Import Netezza Tables using Apache Sqoop

Sqoop uses a connector based architecture which supports plugins that provide connectivity to new external systems.

Import Netezza Tables using Sqoop

Netezza is relational database system with limited storage, usually organizations migrate required workload to Hadoop.

Related Articles:

Apache Sqoop supports Netezza connectors. Using Sqoop, you can import the data from external system such as Netezza on to HDFS, and populate tables in Hive and HBase.

Import Netezza Tables into Hive using Sqoop

As mentioned earlier, you can use sqoop to import Netezza tables into Hive metastore.

Apache Sqoop does following when you invoke import:

  • It populats the Hive metastore (tables) with the appropriate metadata for the table.
  • invokes the necessary commands to load the table or partition

Sqoop Command to Import Netezza Table

Below is the Sqoop connection string or Sqoop import command that you can use to import Netezza tables into Hadoop Hive or Hadoop HDFS.

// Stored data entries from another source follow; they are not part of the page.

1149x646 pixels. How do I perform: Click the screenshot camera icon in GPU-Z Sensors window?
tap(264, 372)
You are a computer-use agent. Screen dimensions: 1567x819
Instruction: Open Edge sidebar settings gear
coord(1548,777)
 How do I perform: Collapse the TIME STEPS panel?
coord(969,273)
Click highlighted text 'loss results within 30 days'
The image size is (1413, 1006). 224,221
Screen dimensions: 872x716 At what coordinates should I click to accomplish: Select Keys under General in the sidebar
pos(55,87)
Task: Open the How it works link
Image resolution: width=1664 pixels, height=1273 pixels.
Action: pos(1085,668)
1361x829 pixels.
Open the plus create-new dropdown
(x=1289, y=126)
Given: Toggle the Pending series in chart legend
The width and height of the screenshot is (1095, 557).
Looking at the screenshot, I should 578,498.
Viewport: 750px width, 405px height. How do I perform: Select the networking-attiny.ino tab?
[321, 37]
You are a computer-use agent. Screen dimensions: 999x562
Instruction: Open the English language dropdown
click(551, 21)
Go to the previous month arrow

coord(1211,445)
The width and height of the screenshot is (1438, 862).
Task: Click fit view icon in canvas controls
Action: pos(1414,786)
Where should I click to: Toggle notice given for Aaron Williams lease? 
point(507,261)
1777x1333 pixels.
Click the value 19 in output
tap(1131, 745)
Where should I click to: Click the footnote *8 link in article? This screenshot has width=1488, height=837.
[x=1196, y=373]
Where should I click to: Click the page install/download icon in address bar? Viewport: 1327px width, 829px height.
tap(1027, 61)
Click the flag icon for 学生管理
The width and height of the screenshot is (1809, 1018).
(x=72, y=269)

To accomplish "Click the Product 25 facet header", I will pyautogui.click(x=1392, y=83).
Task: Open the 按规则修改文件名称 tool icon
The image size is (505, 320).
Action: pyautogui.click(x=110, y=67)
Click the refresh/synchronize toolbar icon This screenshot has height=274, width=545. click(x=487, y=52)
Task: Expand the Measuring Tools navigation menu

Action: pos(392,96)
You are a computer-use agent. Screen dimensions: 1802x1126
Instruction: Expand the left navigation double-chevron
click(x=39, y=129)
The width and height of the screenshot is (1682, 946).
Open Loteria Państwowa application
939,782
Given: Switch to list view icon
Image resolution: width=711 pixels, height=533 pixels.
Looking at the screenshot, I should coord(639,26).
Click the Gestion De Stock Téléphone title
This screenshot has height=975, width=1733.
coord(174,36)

sqoop import --connect jdbc:netezza://host_ip/database --table tableName --username userName --password password --hive-import --hive-database DatabaseName --create-hive-table --hive-table tableName -m 1

Import Netezza Tables into Hive using Sqoop Example

Below is the example of importing CUSTOMER table into Hive database table:

$ sqoop import-all-tables --connect jdbc:netezza://192.168.100.123/RETAIL --username admin --password password --hive-import --hive-database vithal_test --create-hive-table -m 1
Warning: /usr/hdp/2.5.0.0-1245/accumulo does not exist! Accumulo imports will fail.
...
...
Time taken: 0.843 seconds
Note: /tmp/sqoop-impadmin/compile/363c30ac0559f7783dd473977a3d71ca/WEB_SALES.java uses or overrides a deprecated API.
Note: Recompile with -Xlint:deprecation for details.

Logging initialized using configuration in jar:file:/usr/hdp/2.5.0.0-1245/hive/lib/hive-common-1.2.1000.2.5.0.0-1245.jar!/hive-log4j.properties
OK
Time taken: 0.423 seconds
Loading data to table vithal_test.web_sales
Table vithal_test.web_sales stats: [numFiles=1, numRows=0, totalSize=402, rawDataSize=0]
OK
Time taken: 0.912 seconds

You can verify the Hive database for created table.

0: jdbc:hive2://192.168.100.203:10000/default> show tables;
+-----------+--+
| tab_name  |
+-----------+--+
| customer  |
| test1     |
+-----------+--+
2 rows selected (0.038 seconds)

Import all Tables into Apache Hive using Sqoop

You can use sqoop to import all tables from Netezza database into Hive.

Sqoop command to Import all Tables

Below is the sqoop command or connection string that you can use to import all tables from relational databases.

sqoop import-all-tables --connect jdbc:netezza://host_ip/database  --username admin --password password --hive-import --hive-database vithal_test --create-hive-table -m 1

As it will create jar and perform migration, it may take some time to migrate all your tables.

Import all Netezza Tables into Hive using Sqoop Example

Below is the example of importing all table from Netezza database into Hive database table:

$ sqoop import-all-tables --connect jdbc:netezza://192.168.100.123/RETAIL --username admin --password password --hive-import --hive-database vithal_test --create-hive-table -m 1
Warning: /usr/hdp/2.5.0.0-1245/accumulo does not exist! Accumulo imports will fail.
...
...
Time taken: 0.843 seconds
Note: /tmp/sqoop-impadmin/compile/363c30ac0559f7783dd473977a3d71ca/WEB_SALES.java uses or overrides a deprecated API.
Note: Recompile with -Xlint:deprecation for details.

Logging initialized using configuration in jar:file:/usr/hdp/2.5.0.0-1245/hive/lib/hive-common-1.2.1000.2.5.0.0-1245.jar!/hive-log4j.properties
OK
Time taken: 0.423 seconds
Loading data to table vithal_test.web_sales
Table vithal_test.web_sales stats: [numFiles=1, numRows=0, totalSize=402, rawDataSize=0]
OK
Time taken: 0.912 seconds

You can verify the Hive database for imported table.

0: jdbc:hive2://192.168.100.203:10000/default> show tables;
+-------------------------+--+
|        tab_name         |
+-------------------------+--+
| catalog_sales           |
| customer                |
| customer_address        |
| customer_demographics   |
| date_dim                |
| household_demographics  |
| income_band             |
| item                    |
| store                   |
| store_returns           |
| store_sales             |
| test1                   |
| warehouse               |
| web_sales               |
+-------------------------+--+
14 rows selected (0.038 seconds)

Hope this helps 🙂